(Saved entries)
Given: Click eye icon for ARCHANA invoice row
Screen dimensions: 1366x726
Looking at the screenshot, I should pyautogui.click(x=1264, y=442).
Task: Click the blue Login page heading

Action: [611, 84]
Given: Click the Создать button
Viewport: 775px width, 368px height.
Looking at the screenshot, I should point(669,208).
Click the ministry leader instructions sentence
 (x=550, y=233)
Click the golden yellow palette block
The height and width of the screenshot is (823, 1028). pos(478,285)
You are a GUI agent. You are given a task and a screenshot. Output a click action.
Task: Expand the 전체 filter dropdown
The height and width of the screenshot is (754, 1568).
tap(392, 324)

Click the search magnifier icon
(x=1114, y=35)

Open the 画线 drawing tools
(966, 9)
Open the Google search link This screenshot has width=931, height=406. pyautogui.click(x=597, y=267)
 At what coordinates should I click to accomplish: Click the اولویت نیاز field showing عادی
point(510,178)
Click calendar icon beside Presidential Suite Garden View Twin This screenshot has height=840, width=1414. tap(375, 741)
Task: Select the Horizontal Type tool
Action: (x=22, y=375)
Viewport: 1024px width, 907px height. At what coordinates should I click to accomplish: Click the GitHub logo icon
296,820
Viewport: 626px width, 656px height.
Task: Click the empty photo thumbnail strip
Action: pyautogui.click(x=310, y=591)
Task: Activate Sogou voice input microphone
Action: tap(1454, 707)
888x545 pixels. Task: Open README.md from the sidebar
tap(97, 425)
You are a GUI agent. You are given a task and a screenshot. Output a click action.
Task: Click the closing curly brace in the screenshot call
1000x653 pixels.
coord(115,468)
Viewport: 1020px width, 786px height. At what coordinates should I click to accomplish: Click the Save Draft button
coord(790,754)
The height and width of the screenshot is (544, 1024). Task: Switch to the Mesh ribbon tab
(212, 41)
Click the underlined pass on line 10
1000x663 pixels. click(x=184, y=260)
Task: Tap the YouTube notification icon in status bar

--- Exercise directions ---
Copy every record above verbatim and in full.

--- Result ---
Given: Click eye icon for ARCHANA invoice row
Screen dimensions: 1366x726
Looking at the screenshot, I should pyautogui.click(x=1264, y=442).
Task: Click the blue Login page heading

Action: [611, 84]
Given: Click the Создать button
Viewport: 775px width, 368px height.
Looking at the screenshot, I should point(669,208).
Click the ministry leader instructions sentence
 (x=550, y=233)
Click the golden yellow palette block
The height and width of the screenshot is (823, 1028). pos(478,285)
You are a GUI agent. You are given a task and a screenshot. Output a click action.
Task: Expand the 전체 filter dropdown
The height and width of the screenshot is (754, 1568).
tap(392, 324)

Click the search magnifier icon
(x=1114, y=35)

Open the 画线 drawing tools
(966, 9)
Open the Google search link This screenshot has width=931, height=406. pyautogui.click(x=597, y=267)
 At what coordinates should I click to accomplish: Click the اولویت نیاز field showing عادی
point(510,178)
Click calendar icon beside Presidential Suite Garden View Twin This screenshot has height=840, width=1414. tap(375, 741)
Task: Select the Horizontal Type tool
Action: (x=22, y=375)
Viewport: 1024px width, 907px height. At what coordinates should I click to accomplish: Click the GitHub logo icon
296,820
Viewport: 626px width, 656px height.
Task: Click the empty photo thumbnail strip
Action: pyautogui.click(x=310, y=591)
Task: Activate Sogou voice input microphone
Action: tap(1454, 707)
888x545 pixels. Task: Open README.md from the sidebar
tap(97, 425)
You are a GUI agent. You are given a task and a screenshot. Output a click action.
Task: Click the closing curly brace in the screenshot call
1000x653 pixels.
coord(115,468)
Viewport: 1020px width, 786px height. At what coordinates should I click to accomplish: Click the Save Draft button
coord(790,754)
The height and width of the screenshot is (544, 1024). Task: Switch to the Mesh ribbon tab
(212, 41)
Click the underlined pass on line 10
1000x663 pixels. click(x=184, y=260)
Task: Tap the YouTube notification icon in status bar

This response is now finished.